**Requirements**
Output every line of the rows below as a numbered list, skipping blank lines. Leave the pictures out of the list.

**Data rows**
>>>>

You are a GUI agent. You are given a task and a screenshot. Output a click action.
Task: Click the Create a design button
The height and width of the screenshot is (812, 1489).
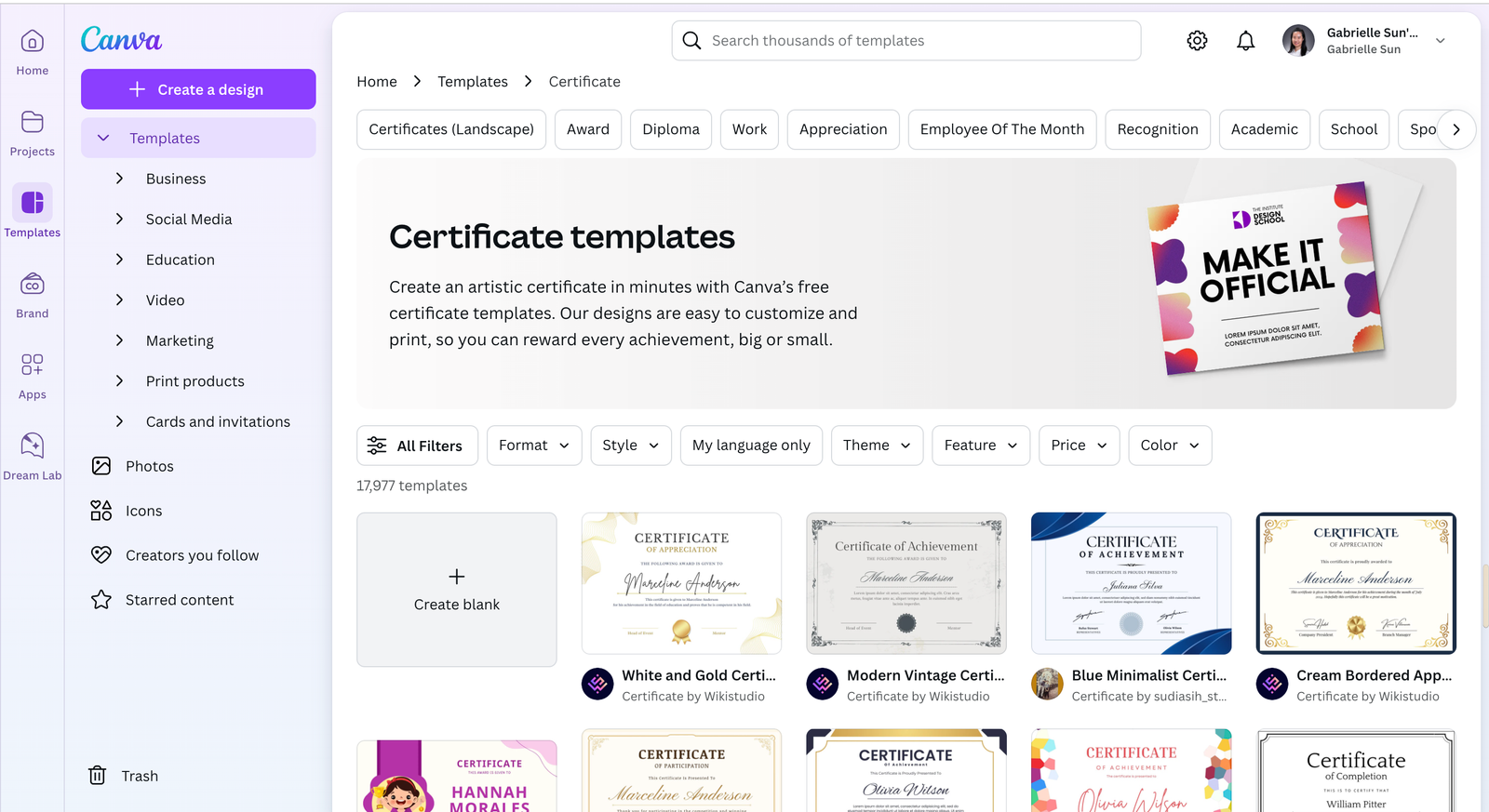(x=198, y=89)
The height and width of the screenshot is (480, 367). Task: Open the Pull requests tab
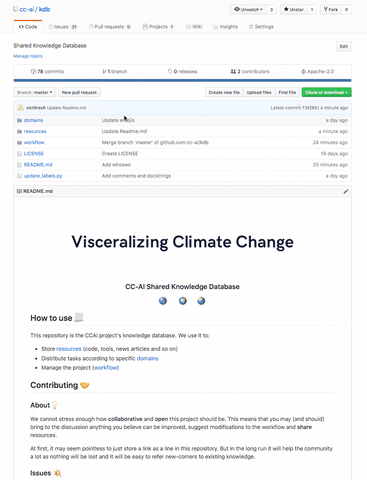pyautogui.click(x=110, y=27)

<<<<

**Solution to the exercise**
1. You are a GUI agent. You are given a task and a screenshot. Output a click action.
2. Task: Click the Create a design button
3. The height and width of the screenshot is (812, 1489).
4. (x=198, y=89)
5. The height and width of the screenshot is (480, 367). Task: Open the Pull requests tab
6. pyautogui.click(x=110, y=27)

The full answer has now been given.